◆ Information provided:
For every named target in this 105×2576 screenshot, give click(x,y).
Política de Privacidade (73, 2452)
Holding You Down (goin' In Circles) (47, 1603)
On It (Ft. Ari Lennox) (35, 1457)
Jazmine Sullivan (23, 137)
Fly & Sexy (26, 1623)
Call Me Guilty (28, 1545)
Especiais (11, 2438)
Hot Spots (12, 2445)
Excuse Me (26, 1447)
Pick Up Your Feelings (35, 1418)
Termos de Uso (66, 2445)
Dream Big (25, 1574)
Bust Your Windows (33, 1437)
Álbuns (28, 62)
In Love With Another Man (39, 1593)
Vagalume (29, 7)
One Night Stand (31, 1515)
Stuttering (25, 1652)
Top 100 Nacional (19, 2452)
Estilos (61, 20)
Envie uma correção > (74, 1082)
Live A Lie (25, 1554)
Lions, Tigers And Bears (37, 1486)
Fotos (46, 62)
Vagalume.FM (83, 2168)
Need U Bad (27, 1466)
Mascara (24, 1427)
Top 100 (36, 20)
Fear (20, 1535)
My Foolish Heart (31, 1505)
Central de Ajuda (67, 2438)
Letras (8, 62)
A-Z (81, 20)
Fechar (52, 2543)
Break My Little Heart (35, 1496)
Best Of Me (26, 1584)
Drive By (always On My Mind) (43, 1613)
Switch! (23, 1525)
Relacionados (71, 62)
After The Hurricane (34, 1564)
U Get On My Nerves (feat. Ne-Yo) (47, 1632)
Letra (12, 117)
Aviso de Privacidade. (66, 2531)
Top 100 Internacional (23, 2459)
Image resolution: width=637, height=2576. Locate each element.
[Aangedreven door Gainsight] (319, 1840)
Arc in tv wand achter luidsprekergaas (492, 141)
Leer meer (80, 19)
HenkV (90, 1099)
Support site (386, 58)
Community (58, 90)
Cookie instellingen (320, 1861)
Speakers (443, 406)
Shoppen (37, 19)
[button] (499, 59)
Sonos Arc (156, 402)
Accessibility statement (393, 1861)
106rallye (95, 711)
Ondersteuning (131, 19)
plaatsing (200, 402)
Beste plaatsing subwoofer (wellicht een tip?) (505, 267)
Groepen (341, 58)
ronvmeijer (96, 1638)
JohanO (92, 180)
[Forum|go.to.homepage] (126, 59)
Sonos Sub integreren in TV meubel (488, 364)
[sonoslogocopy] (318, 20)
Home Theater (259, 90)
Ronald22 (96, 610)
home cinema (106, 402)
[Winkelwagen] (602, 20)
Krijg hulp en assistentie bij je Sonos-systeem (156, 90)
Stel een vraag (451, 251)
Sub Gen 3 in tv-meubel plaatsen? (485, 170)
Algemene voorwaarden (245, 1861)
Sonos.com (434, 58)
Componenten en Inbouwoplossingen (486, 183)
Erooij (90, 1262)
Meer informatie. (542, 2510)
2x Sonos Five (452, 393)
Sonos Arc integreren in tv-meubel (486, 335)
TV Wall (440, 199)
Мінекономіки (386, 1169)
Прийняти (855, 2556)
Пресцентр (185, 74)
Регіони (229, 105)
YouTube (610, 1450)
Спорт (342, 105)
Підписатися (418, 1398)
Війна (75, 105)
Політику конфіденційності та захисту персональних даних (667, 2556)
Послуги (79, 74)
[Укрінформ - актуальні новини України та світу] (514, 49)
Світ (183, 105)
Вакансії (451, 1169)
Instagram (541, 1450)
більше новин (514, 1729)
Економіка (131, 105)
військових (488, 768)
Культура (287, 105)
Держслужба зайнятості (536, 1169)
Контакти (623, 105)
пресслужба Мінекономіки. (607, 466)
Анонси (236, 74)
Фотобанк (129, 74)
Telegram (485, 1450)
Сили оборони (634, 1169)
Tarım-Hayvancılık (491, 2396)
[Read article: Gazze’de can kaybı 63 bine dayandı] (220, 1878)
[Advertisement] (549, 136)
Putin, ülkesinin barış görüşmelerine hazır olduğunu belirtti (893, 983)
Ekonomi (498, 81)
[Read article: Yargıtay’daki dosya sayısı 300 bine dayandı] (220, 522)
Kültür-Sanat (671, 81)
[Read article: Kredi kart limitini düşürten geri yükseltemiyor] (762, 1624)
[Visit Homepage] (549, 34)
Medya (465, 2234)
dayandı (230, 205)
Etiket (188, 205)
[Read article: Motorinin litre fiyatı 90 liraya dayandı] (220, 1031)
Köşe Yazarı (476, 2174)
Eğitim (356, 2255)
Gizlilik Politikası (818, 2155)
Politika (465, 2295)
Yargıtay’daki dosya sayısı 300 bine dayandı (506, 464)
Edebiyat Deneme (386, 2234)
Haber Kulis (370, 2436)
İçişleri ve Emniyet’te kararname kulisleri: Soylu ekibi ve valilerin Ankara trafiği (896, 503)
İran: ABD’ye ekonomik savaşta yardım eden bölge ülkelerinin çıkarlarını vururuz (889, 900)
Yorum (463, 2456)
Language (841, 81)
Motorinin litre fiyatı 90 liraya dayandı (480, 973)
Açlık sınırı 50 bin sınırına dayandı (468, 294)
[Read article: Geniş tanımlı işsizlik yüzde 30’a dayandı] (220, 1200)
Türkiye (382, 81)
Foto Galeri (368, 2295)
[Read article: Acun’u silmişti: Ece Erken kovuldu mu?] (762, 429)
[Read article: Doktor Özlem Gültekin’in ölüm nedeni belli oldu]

◆ Task prompt: Your response should consist of the full listing, exactly as written.

◆ Your solution:
For every named target in this 105×2576 screenshot, give click(x,y).
Política de Privacidade (73, 2452)
Holding You Down (goin' In Circles) (47, 1603)
On It (Ft. Ari Lennox) (35, 1457)
Jazmine Sullivan (23, 137)
Fly & Sexy (26, 1623)
Call Me Guilty (28, 1545)
Especiais (11, 2438)
Hot Spots (12, 2445)
Excuse Me (26, 1447)
Pick Up Your Feelings (35, 1418)
Termos de Uso (66, 2445)
Dream Big (25, 1574)
Bust Your Windows (33, 1437)
Álbuns (28, 62)
In Love With Another Man (39, 1593)
Vagalume (29, 7)
One Night Stand (31, 1515)
Stuttering (25, 1652)
Top 100 Nacional (19, 2452)
Estilos (61, 20)
Envie uma correção > (74, 1082)
Live A Lie (25, 1554)
Lions, Tigers And Bears (37, 1486)
Fotos (46, 62)
Vagalume.FM (83, 2168)
Need U Bad (27, 1466)
Mascara (24, 1427)
Top 100 (36, 20)
Fear (20, 1535)
My Foolish Heart (31, 1505)
Central de Ajuda (67, 2438)
Letras (8, 62)
A-Z (81, 20)
Fechar (52, 2543)
Break My Little Heart (35, 1496)
Best Of Me (26, 1584)
Drive By (always On My Mind) (43, 1613)
Switch! (23, 1525)
Relacionados (71, 62)
After The Hurricane (34, 1564)
U Get On My Nerves (feat. Ne-Yo) (47, 1632)
Letra (12, 117)
Aviso de Privacidade. (66, 2531)
Top 100 Internacional (23, 2459)
Image resolution: width=637, height=2576. Locate each element.
[Aangedreven door Gainsight] (319, 1840)
Arc in tv wand achter luidsprekergaas (492, 141)
Leer meer (80, 19)
HenkV (90, 1099)
Support site (386, 58)
Community (58, 90)
Cookie instellingen (320, 1861)
Speakers (443, 406)
Shoppen (37, 19)
[button] (499, 59)
Sonos Arc (156, 402)
Accessibility statement (393, 1861)
106rallye (95, 711)
Ondersteuning (131, 19)
plaatsing (200, 402)
Beste plaatsing subwoofer (wellicht een tip?) (505, 267)
Groepen (341, 58)
ronvmeijer (96, 1638)
JohanO (92, 180)
[Forum|go.to.homepage] (126, 59)
Sonos Sub integreren in TV meubel (488, 364)
[sonoslogocopy] (318, 20)
Home Theater (259, 90)
Ronald22 (96, 610)
home cinema (106, 402)
[Winkelwagen] (602, 20)
Krijg hulp en assistentie bij je Sonos-systeem (156, 90)
Stel een vraag (451, 251)
Sub Gen 3 in tv-meubel plaatsen? (485, 170)
Algemene voorwaarden (245, 1861)
Sonos.com (434, 58)
Componenten en Inbouwoplossingen (486, 183)
Erooij (90, 1262)
Meer informatie. (542, 2510)
2x Sonos Five (452, 393)
Sonos Arc integreren in tv-meubel (486, 335)
TV Wall (440, 199)
Мінекономіки (386, 1169)
Прийняти (855, 2556)
Пресцентр (185, 74)
Регіони (229, 105)
YouTube (610, 1450)
Спорт (342, 105)
Підписатися (418, 1398)
Війна (75, 105)
Політику конфіденційності та захисту персональних даних (667, 2556)
Послуги (79, 74)
[Укрінформ - актуальні новини України та світу] (514, 49)
Світ (183, 105)
Вакансії (451, 1169)
Instagram (541, 1450)
більше новин (514, 1729)
Економіка (131, 105)
військових (488, 768)
Культура (287, 105)
Держслужба зайнятості (536, 1169)
Контакти (623, 105)
пресслужба Мінекономіки. (607, 466)
Анонси (236, 74)
Фотобанк (129, 74)
Telegram (485, 1450)
Сили оборони (634, 1169)
Tarım-Hayvancılık (491, 2396)
[Read article: Gazze’de can kaybı 63 bine dayandı] (220, 1878)
[Advertisement] (549, 136)
Putin, ülkesinin barış görüşmelerine hazır olduğunu belirtti (893, 983)
Ekonomi (498, 81)
[Read article: Yargıtay’daki dosya sayısı 300 bine dayandı] (220, 522)
Kültür-Sanat (671, 81)
[Read article: Kredi kart limitini düşürten geri yükseltemiyor] (762, 1624)
[Visit Homepage] (549, 34)
Medya (465, 2234)
dayandı (230, 205)
Etiket (188, 205)
[Read article: Motorinin litre fiyatı 90 liraya dayandı] (220, 1031)
Köşe Yazarı (476, 2174)
Eğitim (356, 2255)
Gizlilik Politikası (818, 2155)
Politika (465, 2295)
Yargıtay’daki dosya sayısı 300 bine dayandı (506, 464)
Edebiyat Deneme (386, 2234)
Haber Kulis (370, 2436)
İçişleri ve Emniyet’te kararname kulisleri: Soylu ekibi ve valilerin Ankara trafiği (896, 503)
İran: ABD’ye ekonomik savaşta yardım eden bölge ülkelerinin çıkarlarını vururuz (889, 900)
Yorum (463, 2456)
Language (841, 81)
Motorinin litre fiyatı 90 liraya dayandı (480, 973)
Açlık sınırı 50 bin sınırına dayandı (468, 294)
[Read article: Geniş tanımlı işsizlik yüzde 30’a dayandı] (220, 1200)
Türkiye (382, 81)
Foto Galeri (368, 2295)
[Read article: Acun’u silmişti: Ece Erken kovuldu mu?] (762, 429)
[Read article: Doktor Özlem Gültekin’in ölüm nedeni belli oldu]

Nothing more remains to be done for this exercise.